Key Terms in this Chapter

Cultural Indoctrination: The process of inculcating ideas, attitudes, beliefs, and cognitive strategies during the transfer of cultural traditions from one generation to the next with the expectation that such traditions will not be questioned but practiced in the future.

Sustainability: The capability to continue a business organization or process over a long period of time at an acceptable rate of profitability.

Competitive advantage: The attribute that allows an organization to outperform its competitors. A competitive advantage may include access to natural resources, highly skilled labor, geographic location, high entry barriers, and access to new technology.

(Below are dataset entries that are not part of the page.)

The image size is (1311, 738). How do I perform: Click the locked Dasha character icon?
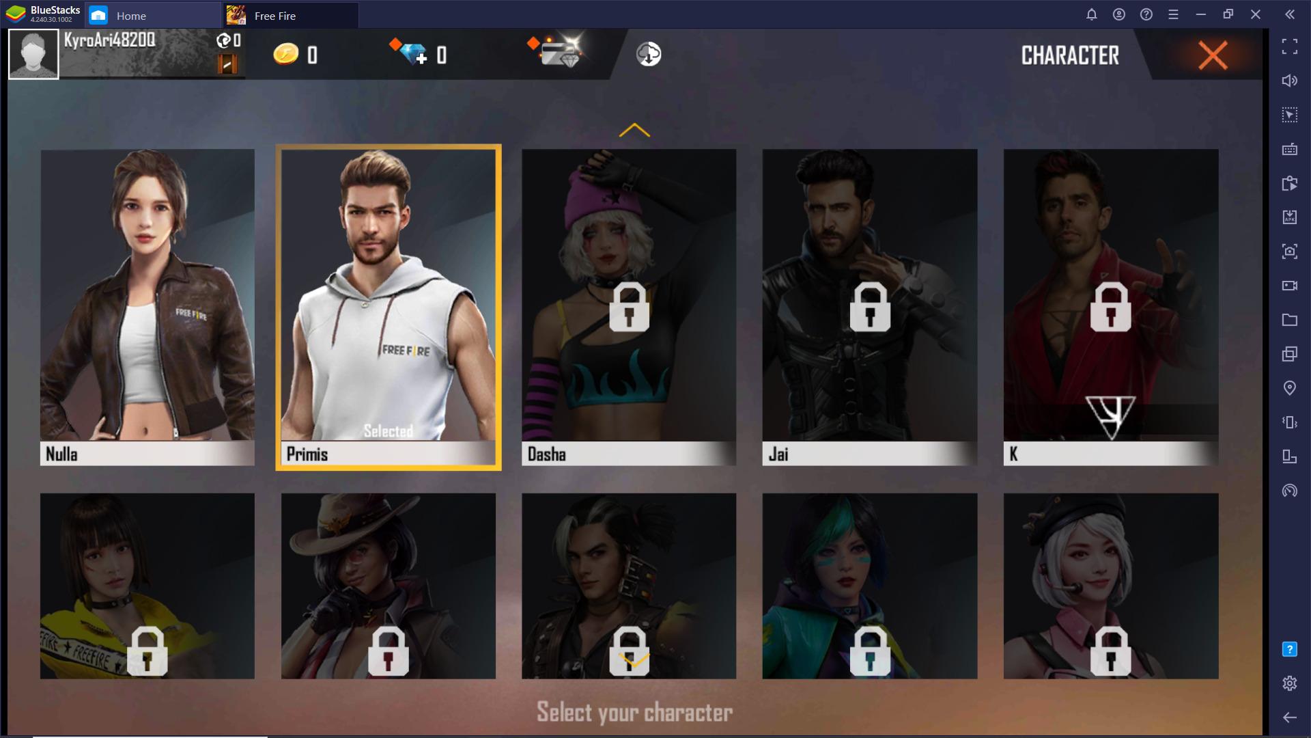click(x=628, y=306)

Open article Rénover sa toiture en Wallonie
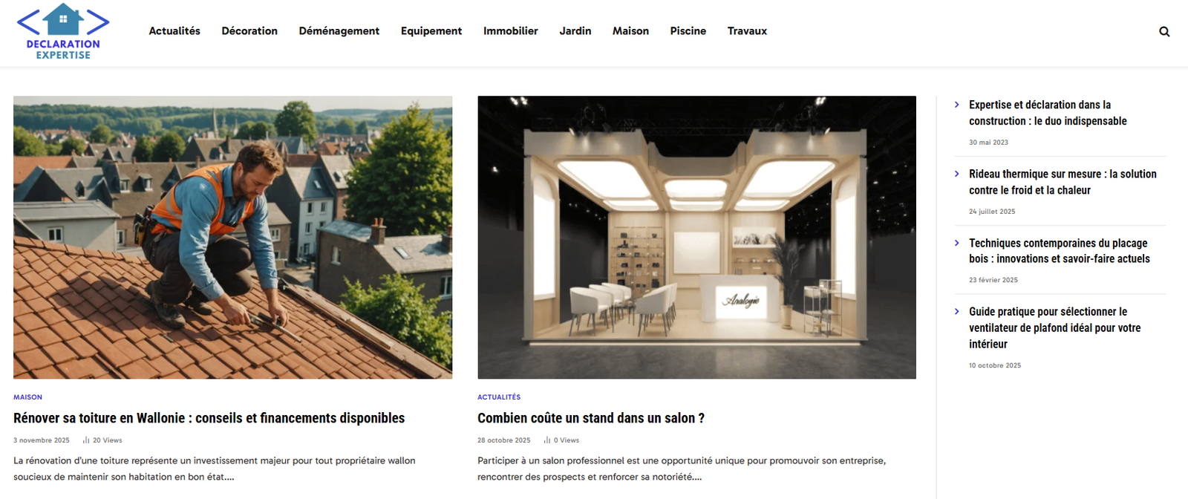point(209,418)
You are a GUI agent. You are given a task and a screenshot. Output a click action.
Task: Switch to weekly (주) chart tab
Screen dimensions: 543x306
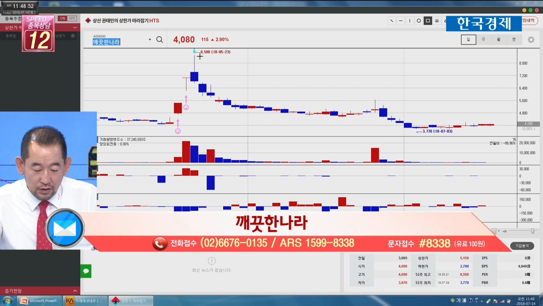click(483, 40)
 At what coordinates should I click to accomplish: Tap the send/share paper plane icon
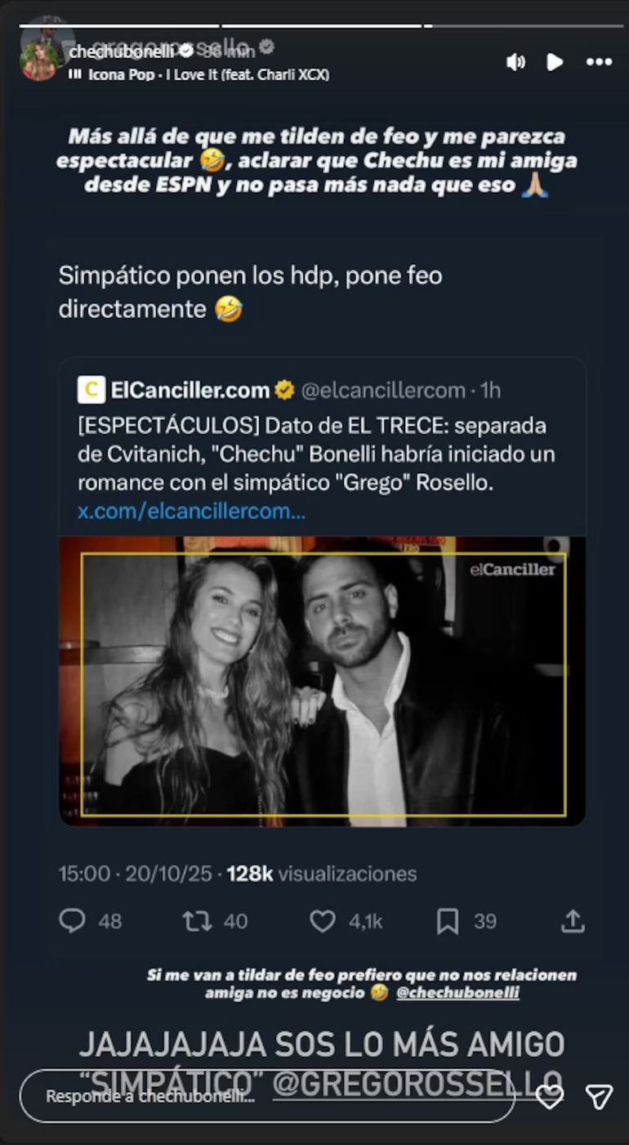pos(599,1096)
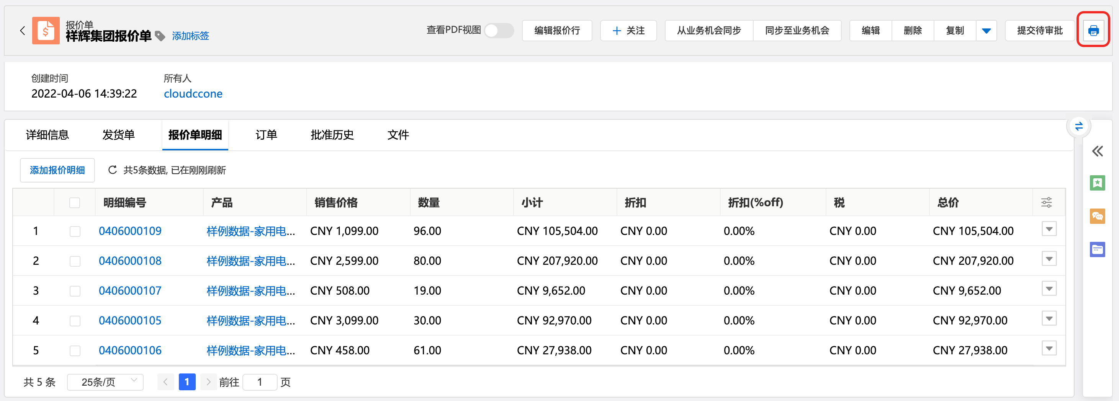Switch to the 发货单 tab
This screenshot has height=401, width=1119.
pos(118,135)

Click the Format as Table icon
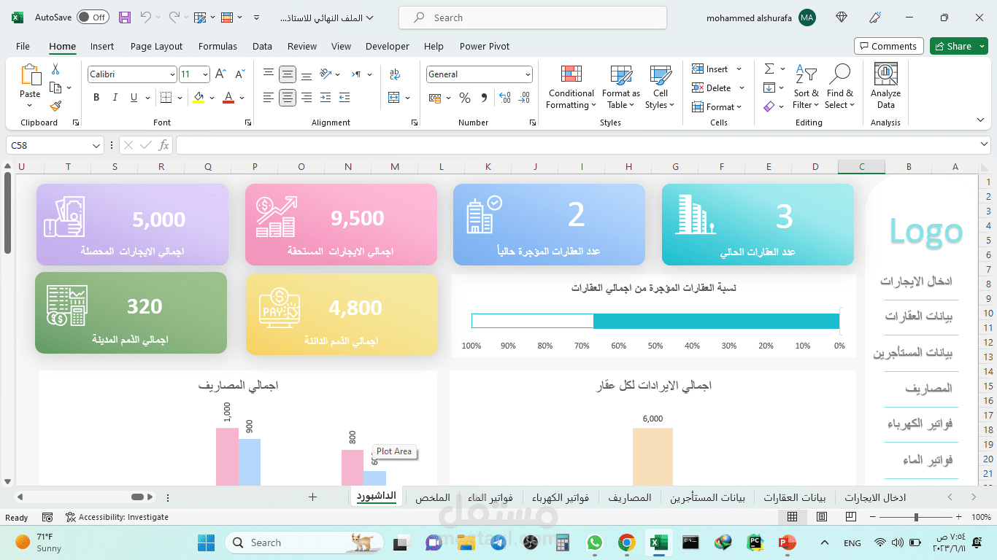coord(620,88)
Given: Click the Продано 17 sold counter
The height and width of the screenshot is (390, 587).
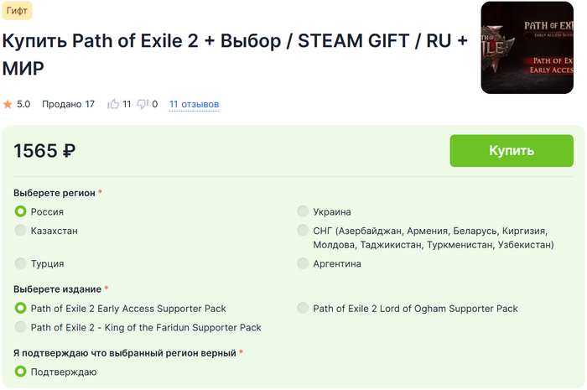Looking at the screenshot, I should tap(68, 105).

Language acquisition: The process by which humans acquire the capacity to perceive and comprehend, as well as to produce and use and to communicate.

Fuzzy Logic: Fuzzy logic is an approach to computing based on “degrees of truth” rather than the usual “true or false” (1 or 0) Boolean logic on which the modern computer is based.

Open Innovation: A strategy by which organizations allow a flow of knowledge across their boundaries as they seek ways to enhance their innovation capability.

Disruptive Technologies: Technologies which significantly alter the manner in which businesses or entire industries operate.